Kısa görev A: Kayıtlarda "click on 'Send" ifadesini içeren satırdan "the 'Night Mode'" ifadesini içeren satıra kadar, bu iki satır da dahil olmak üzere, tüm satırları hiç değiştirmeden yeniden yazın.

Gece yarısına kadar konuştuk, bizden gelecekten vs. sonra sana bir sürprizim var dedi, içerden pikap getirdi. Babasınınmış. Pikap dediğim plak çalar, gramofonun teknolojiği. Ayten alpman, zeki müren, neşe karaböcek, nil Burak, çok şarkı dinledik o gece. Kanepeyi açıp ışıkları kapatıp eskiden kalma gaz lambasını açtık. Babası eski tip bir insan. Romantik bir ortam oldu. Battaniyenin altında oturup birbirimizi izlerken çözüldü dilim. -
83.
+2Direkt kaloriferin yanına oturttu beni. Bekle burada deyip içeri gitti. Tekrar kapattım gözlerimi. Tekrar açtığımda o gelmiş üstüme battaniye örtmüş sıcak su torbası koymuş. Ben yerde cenin pozisyonunda yatıyorum o başımda bir minder üstünde oturmış bekliyor. “ aptalsın, malsın, geri zekalısın, beyinsizsin, öküzsün, embesilsin” dedi. “hayır aşığım” dedim. “ bak gerçekten sandığın gibi değil sena bi..” “ biliyorum sena seni aradı açtım anlattı durumu. Ben özür dilerim” dedi. Bir şey diyemedim. Toparlandım oturdum. Şimdi tam karşımdaydı. Bağdaş kurmuş, saçları omuzlarından dökülmüş, ela gözlerini bana dikmiş beni izliyor. Sonra sehpayı gösterip “ye bunları” dedi. Çay ve bisküvi var. “bunlar ne?” dedim. Ayağa kalkıp kusura bakma beyefendi bugünlük bu kadar hamaratım.” Dedi ellerini beline koyarak. Olsun dedim. Kalkıp oturdum koltuğa yanıma oturdu. Bu sefer ben onun ağzına zorla bisküvi tıkıştırdım aynı bardaktan çay içtik. Yine mutluyduk. O kadar mutluydum ki başımı dizine koyup uyumuşum. Saçlarını yüzümde gezdirmese uyanmazdım aslında. “ bir daha bunu yapma olur mu? Ben sana kızarım ama vazgeçmem senden, git derim ama ciddi söylemem. Sen benim en değerlimsin. Kızdıysam biraz zaman ver bana düzelir zaten her şey.” Dedi. Bir kız size bunu diyorsa ve o bunu derken siz onun dizine başınızı koyma ayrıcalığına sahipseniz bir şey demeyin. Susun. Ben öyle yaptım. Sustum ve sadece tuttuğum elinin avuç içini öptüm.

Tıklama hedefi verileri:
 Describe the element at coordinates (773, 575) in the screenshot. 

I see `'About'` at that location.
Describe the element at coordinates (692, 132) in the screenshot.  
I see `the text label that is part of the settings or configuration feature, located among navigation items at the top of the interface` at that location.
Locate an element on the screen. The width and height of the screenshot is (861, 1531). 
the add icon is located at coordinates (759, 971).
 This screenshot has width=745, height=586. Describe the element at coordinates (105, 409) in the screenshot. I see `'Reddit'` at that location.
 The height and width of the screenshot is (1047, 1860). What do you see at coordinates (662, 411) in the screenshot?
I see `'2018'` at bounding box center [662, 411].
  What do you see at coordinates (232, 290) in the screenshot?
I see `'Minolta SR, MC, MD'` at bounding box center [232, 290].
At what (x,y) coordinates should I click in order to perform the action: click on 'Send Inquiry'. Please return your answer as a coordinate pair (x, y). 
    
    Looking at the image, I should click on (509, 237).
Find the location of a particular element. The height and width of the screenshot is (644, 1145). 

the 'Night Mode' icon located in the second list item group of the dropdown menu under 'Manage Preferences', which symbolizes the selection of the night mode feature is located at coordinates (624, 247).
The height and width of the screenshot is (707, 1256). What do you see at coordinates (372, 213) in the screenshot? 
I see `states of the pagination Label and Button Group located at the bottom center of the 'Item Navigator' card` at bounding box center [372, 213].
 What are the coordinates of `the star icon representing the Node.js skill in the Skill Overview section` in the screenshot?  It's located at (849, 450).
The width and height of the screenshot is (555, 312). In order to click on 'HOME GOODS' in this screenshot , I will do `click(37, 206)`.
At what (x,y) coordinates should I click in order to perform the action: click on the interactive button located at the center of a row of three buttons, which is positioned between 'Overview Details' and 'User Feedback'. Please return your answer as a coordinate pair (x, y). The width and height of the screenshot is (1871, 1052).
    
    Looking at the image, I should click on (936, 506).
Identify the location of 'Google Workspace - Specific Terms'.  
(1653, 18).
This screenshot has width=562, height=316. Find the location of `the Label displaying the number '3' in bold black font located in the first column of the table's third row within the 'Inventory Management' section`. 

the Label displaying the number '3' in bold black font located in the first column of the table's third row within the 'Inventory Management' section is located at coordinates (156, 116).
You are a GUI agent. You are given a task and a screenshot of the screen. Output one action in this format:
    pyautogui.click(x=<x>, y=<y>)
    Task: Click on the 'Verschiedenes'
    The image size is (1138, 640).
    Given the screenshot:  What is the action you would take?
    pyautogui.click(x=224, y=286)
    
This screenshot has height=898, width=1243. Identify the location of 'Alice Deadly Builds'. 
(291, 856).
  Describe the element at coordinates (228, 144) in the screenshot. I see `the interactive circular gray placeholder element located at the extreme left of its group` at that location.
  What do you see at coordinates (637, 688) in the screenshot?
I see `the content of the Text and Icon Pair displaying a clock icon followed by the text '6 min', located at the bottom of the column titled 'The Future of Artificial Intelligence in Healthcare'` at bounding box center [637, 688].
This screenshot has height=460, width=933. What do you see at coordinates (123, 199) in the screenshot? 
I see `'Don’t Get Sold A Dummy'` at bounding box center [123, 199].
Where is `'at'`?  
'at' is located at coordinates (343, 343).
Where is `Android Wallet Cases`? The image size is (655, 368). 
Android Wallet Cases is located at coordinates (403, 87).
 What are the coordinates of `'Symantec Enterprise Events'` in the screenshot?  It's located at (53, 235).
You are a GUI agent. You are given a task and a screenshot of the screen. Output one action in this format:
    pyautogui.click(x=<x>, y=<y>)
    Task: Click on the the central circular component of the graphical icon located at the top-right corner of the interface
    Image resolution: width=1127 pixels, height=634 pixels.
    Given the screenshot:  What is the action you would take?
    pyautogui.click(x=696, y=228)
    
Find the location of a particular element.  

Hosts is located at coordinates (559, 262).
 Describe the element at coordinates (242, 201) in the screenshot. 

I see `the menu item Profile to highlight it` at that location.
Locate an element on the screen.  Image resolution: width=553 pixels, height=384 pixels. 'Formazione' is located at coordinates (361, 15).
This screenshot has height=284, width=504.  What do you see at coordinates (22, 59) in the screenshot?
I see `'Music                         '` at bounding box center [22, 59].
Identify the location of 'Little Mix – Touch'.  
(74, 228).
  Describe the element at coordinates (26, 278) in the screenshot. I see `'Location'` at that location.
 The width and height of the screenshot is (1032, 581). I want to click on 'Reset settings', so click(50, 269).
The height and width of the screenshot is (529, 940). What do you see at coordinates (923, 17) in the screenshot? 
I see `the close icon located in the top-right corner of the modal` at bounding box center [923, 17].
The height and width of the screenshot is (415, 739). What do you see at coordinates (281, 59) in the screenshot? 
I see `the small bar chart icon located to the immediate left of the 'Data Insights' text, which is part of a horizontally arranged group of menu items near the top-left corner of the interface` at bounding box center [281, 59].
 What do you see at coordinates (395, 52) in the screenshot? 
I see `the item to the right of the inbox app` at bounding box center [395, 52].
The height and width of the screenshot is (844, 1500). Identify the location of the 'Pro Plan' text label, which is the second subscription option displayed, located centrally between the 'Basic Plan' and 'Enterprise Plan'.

Kısa görev B: Verilen metne göre sehpada neler vardı?

Eksiksiz yanıt A:
At what (x,y) coordinates should I click in order to perform the action: click on 'Send Inquiry'. Please return your answer as a coordinate pair (x, y). 
    
    Looking at the image, I should click on (509, 237).
Find the location of a particular element. The height and width of the screenshot is (644, 1145). 

the 'Night Mode' icon located in the second list item group of the dropdown menu under 'Manage Preferences', which symbolizes the selection of the night mode feature is located at coordinates (624, 247).

Eksiksiz yanıt B: Çay ve bisküvi vardı.